■ ACTIVITY
Where the line containing "Open Kantima Saetang's" appears, end your copy; everything from the first line of the records below up to and including it must be reproduced exactly.
--- START ---
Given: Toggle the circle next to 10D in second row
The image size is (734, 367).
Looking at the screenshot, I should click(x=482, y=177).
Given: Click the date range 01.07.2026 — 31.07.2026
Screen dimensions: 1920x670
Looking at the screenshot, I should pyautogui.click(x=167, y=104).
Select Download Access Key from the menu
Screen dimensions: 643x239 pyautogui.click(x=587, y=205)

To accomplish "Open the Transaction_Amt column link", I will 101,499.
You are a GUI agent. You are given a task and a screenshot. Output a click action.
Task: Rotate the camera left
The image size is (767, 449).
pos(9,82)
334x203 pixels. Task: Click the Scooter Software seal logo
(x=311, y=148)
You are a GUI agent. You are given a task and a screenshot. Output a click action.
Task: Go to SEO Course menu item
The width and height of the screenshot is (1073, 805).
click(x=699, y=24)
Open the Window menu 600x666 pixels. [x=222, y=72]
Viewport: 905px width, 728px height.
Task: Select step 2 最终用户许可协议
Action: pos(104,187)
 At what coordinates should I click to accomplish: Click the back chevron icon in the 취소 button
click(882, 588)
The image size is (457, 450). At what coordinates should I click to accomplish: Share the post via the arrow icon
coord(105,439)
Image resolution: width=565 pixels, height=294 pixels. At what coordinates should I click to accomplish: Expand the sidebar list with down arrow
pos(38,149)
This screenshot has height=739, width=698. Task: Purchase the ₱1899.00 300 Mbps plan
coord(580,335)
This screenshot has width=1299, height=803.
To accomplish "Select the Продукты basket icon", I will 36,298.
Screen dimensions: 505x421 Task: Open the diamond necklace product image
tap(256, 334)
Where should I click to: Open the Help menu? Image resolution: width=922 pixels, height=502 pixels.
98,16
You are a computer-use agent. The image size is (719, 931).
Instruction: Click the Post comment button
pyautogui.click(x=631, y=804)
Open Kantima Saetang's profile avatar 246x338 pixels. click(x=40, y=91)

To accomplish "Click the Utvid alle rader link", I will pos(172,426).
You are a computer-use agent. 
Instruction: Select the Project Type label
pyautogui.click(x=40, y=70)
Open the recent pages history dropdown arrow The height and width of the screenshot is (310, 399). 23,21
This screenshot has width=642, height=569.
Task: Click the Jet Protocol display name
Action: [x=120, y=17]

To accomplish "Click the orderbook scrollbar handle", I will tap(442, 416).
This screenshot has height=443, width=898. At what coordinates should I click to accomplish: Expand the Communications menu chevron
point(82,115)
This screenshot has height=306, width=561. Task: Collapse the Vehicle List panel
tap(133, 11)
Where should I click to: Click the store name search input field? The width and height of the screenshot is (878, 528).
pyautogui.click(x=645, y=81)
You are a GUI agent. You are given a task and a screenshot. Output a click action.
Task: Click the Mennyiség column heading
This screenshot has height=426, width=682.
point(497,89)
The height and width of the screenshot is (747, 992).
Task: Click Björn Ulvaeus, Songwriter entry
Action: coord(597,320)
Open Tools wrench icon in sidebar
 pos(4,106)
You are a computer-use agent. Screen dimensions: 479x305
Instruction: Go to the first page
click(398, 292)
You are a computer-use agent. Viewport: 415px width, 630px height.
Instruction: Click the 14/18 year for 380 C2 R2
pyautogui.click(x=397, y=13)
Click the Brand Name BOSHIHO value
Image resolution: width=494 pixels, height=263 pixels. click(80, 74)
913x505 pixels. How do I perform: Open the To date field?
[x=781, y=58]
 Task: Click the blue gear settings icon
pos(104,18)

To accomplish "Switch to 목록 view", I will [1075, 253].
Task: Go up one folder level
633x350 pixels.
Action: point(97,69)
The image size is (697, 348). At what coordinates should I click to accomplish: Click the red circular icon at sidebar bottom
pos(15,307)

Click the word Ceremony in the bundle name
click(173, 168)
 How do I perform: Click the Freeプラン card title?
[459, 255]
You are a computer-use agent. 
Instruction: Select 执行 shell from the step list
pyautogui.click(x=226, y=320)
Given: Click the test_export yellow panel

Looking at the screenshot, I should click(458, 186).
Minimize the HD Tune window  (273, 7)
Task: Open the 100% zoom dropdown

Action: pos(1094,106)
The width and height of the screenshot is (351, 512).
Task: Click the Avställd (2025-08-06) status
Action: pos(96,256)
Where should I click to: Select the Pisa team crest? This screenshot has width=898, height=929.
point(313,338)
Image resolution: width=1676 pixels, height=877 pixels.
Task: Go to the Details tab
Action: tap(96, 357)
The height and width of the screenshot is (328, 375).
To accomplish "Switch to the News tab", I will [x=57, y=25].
--- END ---
■ SOLUTION BELOW
Given: Toggle the circle next to 10D in second row
The image size is (734, 367).
Looking at the screenshot, I should click(x=482, y=177).
Given: Click the date range 01.07.2026 — 31.07.2026
Screen dimensions: 1920x670
Looking at the screenshot, I should pyautogui.click(x=167, y=104).
Select Download Access Key from the menu
Screen dimensions: 643x239 pyautogui.click(x=587, y=205)

To accomplish "Open the Transaction_Amt column link", I will 101,499.
You are a GUI agent. You are given a task and a screenshot. Output a click action.
Task: Rotate the camera left
The image size is (767, 449).
pos(9,82)
334x203 pixels. Task: Click the Scooter Software seal logo
(x=311, y=148)
You are a GUI agent. You are given a task and a screenshot. Output a click action.
Task: Go to SEO Course menu item
The width and height of the screenshot is (1073, 805).
click(x=699, y=24)
Open the Window menu 600x666 pixels. [x=222, y=72]
Viewport: 905px width, 728px height.
Task: Select step 2 最终用户许可协议
Action: pos(104,187)
 At what coordinates should I click to accomplish: Click the back chevron icon in the 취소 button
click(882, 588)
The image size is (457, 450). At what coordinates should I click to accomplish: Share the post via the arrow icon
coord(105,439)
Image resolution: width=565 pixels, height=294 pixels. At what coordinates should I click to accomplish: Expand the sidebar list with down arrow
pos(38,149)
This screenshot has height=739, width=698. Task: Purchase the ₱1899.00 300 Mbps plan
coord(580,335)
This screenshot has width=1299, height=803.
To accomplish "Select the Продукты basket icon", I will 36,298.
Screen dimensions: 505x421 Task: Open the diamond necklace product image
tap(256, 334)
Where should I click to: Open the Help menu? Image resolution: width=922 pixels, height=502 pixels.
98,16
You are a computer-use agent. The image size is (719, 931).
Instruction: Click the Post comment button
pyautogui.click(x=631, y=804)
Open Kantima Saetang's profile avatar 246x338 pixels. click(x=40, y=91)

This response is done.